1) Lullaby by Chuck Palahniuk

2) Cat’s Cradle by Kurt Vonnegut

3) Lord of the Flies by William Golding

4) St. Lucy’s Home for Girls Raised by Wolves by Karen Russell

5) Geek Love by Katherine Dunn

6) The Stand by Stephen King

7) Stiff: The Curious Lives of Human Cadavers by Mary Roach

8) The Big Sleep by Raymond Chandler

9) Where the Wild Things Are by Maurice Sendak

10) American Psycho by Bret Easton Ellis

*      *      *

That’s my list. Feel free to share yours.

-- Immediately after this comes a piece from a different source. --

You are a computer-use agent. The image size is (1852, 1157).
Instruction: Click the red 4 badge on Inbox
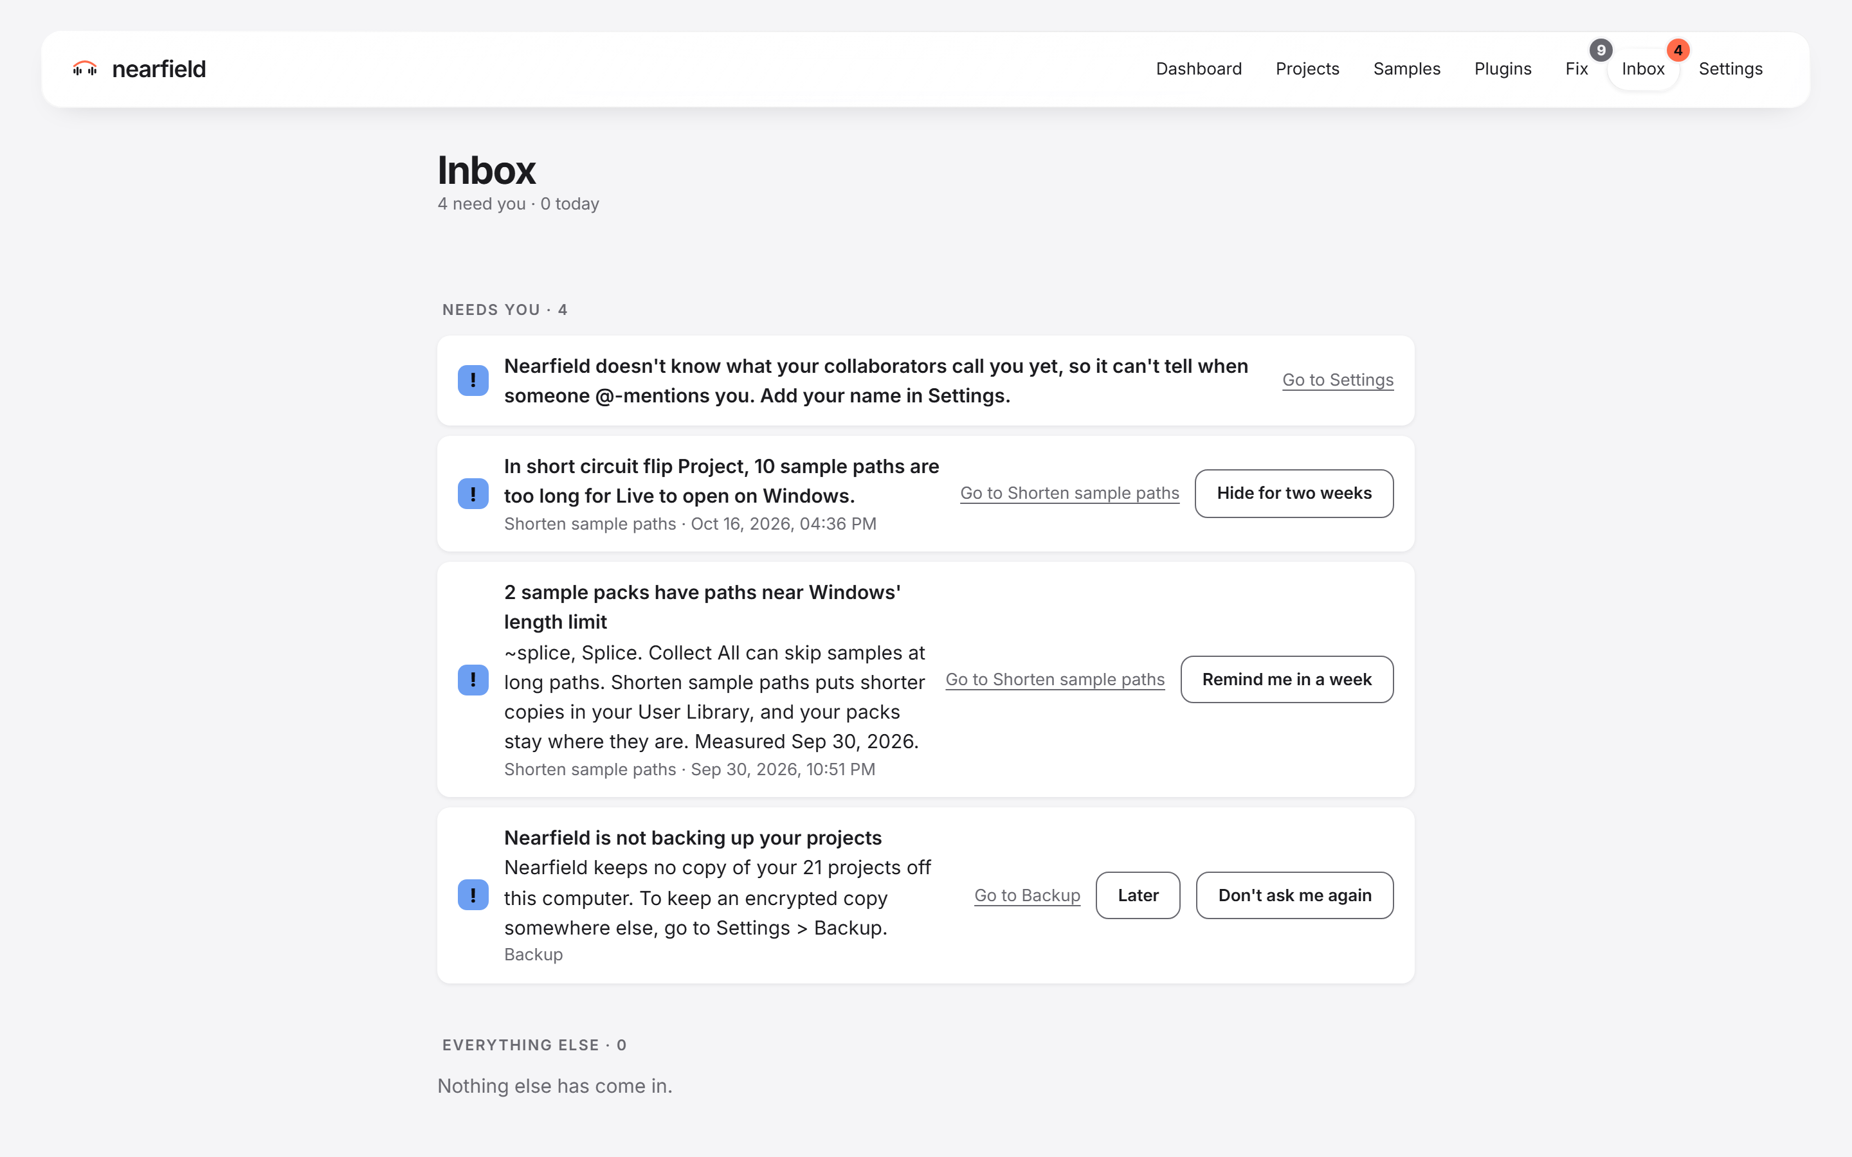[1678, 51]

C is for Catcher, Cat’s, and City

There are a lot of “C” titles that didn’t make my list of favorite reads. Charlie and the Chocolate Factory by Roald Dahl. Catch-22 by Joseph Heller. Carrie by Stephen King. Choke by Chuck Palahniuk.

While I enjoyed all of them and more, I’m forcing myself to limit my choices to my top two or three, so it’s inevitable that some worthy reads won’t make the cut. But it’s not much of a list of favorites if I include everything, now is it?

So on to the winners:

First Place
Catcher in the Rye, J.D. Salinger
The fact that Mark David Chapman sat down to read this book after shooting John Lennon isn’t enough to keep it off the list, but I can’t think of this book without getting pissed off at Chapman, who apparently thought Lennon was a “phony.” Still, Salinger’s novel about teenage angst, identity, and alienation resonates nearly sixty years after its publication. Probably one of my favorite books of all time.

Tied For First
Cat’s Cradle, Kurt Vonnegut
The second Vonnegut novel to make an appearance here (and not the last), this is probably my favorite. Not only did he manage to skewer science, technology, and religion, but he created his own religion, the basic premise of which is that all religion, including Bokononism, is formed entirely of lies. Of course, if you believe these lies, you will at least have peace of mind. Nice, nice, very nice.

A Distant Third
City of Thieves, David Benioff
My most recent “C” novel that I’ve read, this one had great characters, a good story, and reminded me that the joy of reading is often the discovery of an author’s ability to craft words in such a way that makes you appreciate the beauty of the written word.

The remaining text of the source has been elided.